Leaders of the religious right are willing to forgive Donald Trump's personal failings, including his alleged affair with an adult-film star, as long as he supports them on policy, Family Research Council president Tony Perkins said in a new podcast.
"We kind of gave him--'All right, you get a mulligan. You get a do-over here,'" Perkins said in the most recent episode of Politico's Off Message podcast.
This includes Trump's alleged relationship with porn star Stormy Daniels. Daniels gave an interview in 2011 in which she described a sexual encounter with Trump in 2006, shortly after his wife, Melania, gave birth to their son, Barron. Trump denies that the two had sex, and Daniels now denies it after receiving a $130,000 payout from Trump's lawyer and signing a nondisclosure agreement in 2016. But whether or not this encounter took place, Trump is no choirboy, given other reports of affairs and his boasts about grabbing women "by the pussy."
Perkins knows about Daniels and "about the cursing, the lewdness and the litany of questionable behavior over the past year of Trump's life or the 70 that came before it," Politico reports. But Trump's embrace of the Christian right's anti-LGBT, anti-reproductive rights agenda has won him that "mulligan."

● PROVIDED INFORMATION:
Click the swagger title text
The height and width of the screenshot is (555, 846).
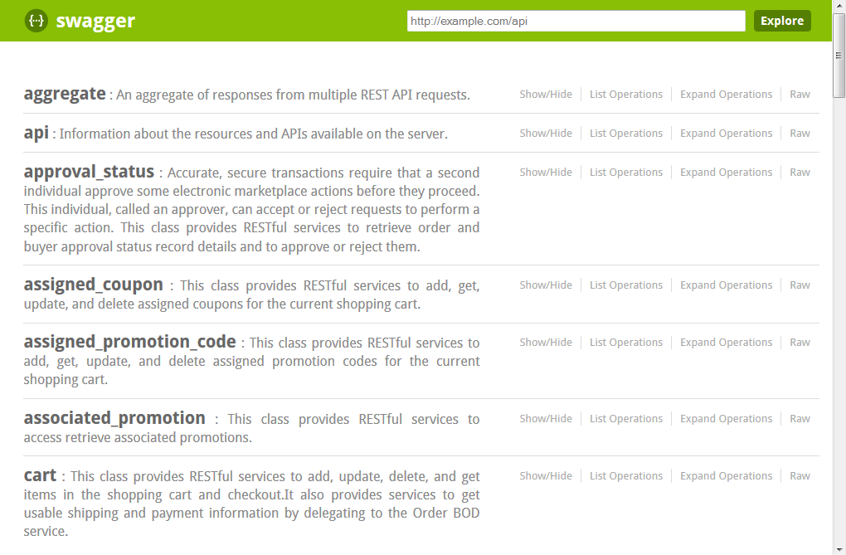[95, 21]
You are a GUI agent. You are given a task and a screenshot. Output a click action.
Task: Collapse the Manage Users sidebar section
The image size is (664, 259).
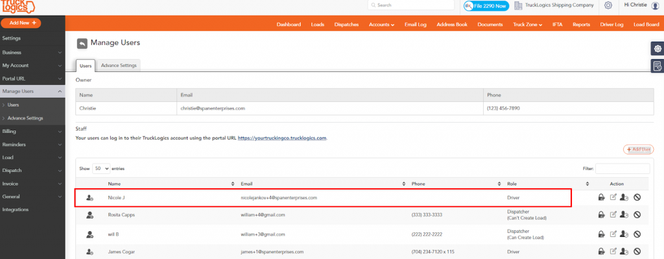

● TASK LIST:
a - Summarize the article on Tony Perkins and the religious right's view of Donald Trump in two sentences.
b - Write the next part of the article about Tony Perkins and Trump's "mulligan," starting after its final sentence.
The records play no part in what follows.

● ANSWERS FOR THE TASKS:
a - On Politico's Off Message podcast, Family Research Council president Tony Perkins said religious-right leaders will forgive Donald Trump's personal failings, including his alleged affair with adult-film star Stormy Daniels, as long as he supports them on policy, giving him "a mulligan." Although Perkins knows about Daniels and Trump's lewd and questionable behavior, Trump's embrace of the Christian right's anti-LGBT, anti-reproductive rights agenda has won him that forgiveness.

b -
Perkins claimed that conservative Christians were bullied by President Obama. They "were tired of being kicked around by Barack Obama and his leftists," he told Politico. "And I think they are finally glad that there's somebody on the playground that is willing to punch the bully."
Trump's actions in office include many anti-LGBT moves, such as his revocation of guidelines on how schools should accommodate transgender students (who often are truly bullied) and his attempt to reinstate the ban on transgender people in the military (currently blocked by courts while lawsuits proceed). There are also the "religious freedom" guidelines from his Justice Department, which allow government employees and contractors to turn away LGBT people and others who offend their religious sensibilities, and a new action to approve such discrimination by health care providers.
On abortion and contraception, Trump has reinstated a policy keeping U.S. funding from family planning organizations that so much as discuss abortion with overseas clients, rolled back the Affordable Care Act mandate for employers to cover contraception without co-pay in their group insurance plans (also blocked by courts), and allowed states to cut Medicaid funding for Planned Parenthood.
Perkins said he believes this is more than pandering. "I don't think this president is using evangelicals. ... I think he genuinely enjoys the relationship that had developed. He has found, I think--and he's a very transactional president," he told Politico. "Trust is important to him. Loyalty is important to him, and I think in this transaction, he realizes, 'Hey, these are people I can count on, because they don't blow with the political winds.' It's a developing relationship, but I'll have to say this: From a policy standpoint, he has delivered more than any other president in my lifetime."
Perkins also said Trump has grown in his faith, and his only complaint about the administration regards Secretary of State Rex Tillerson, who Perkins said is not doing enough to stop the creation of "pro-abortion, pro-communist groups" overseas.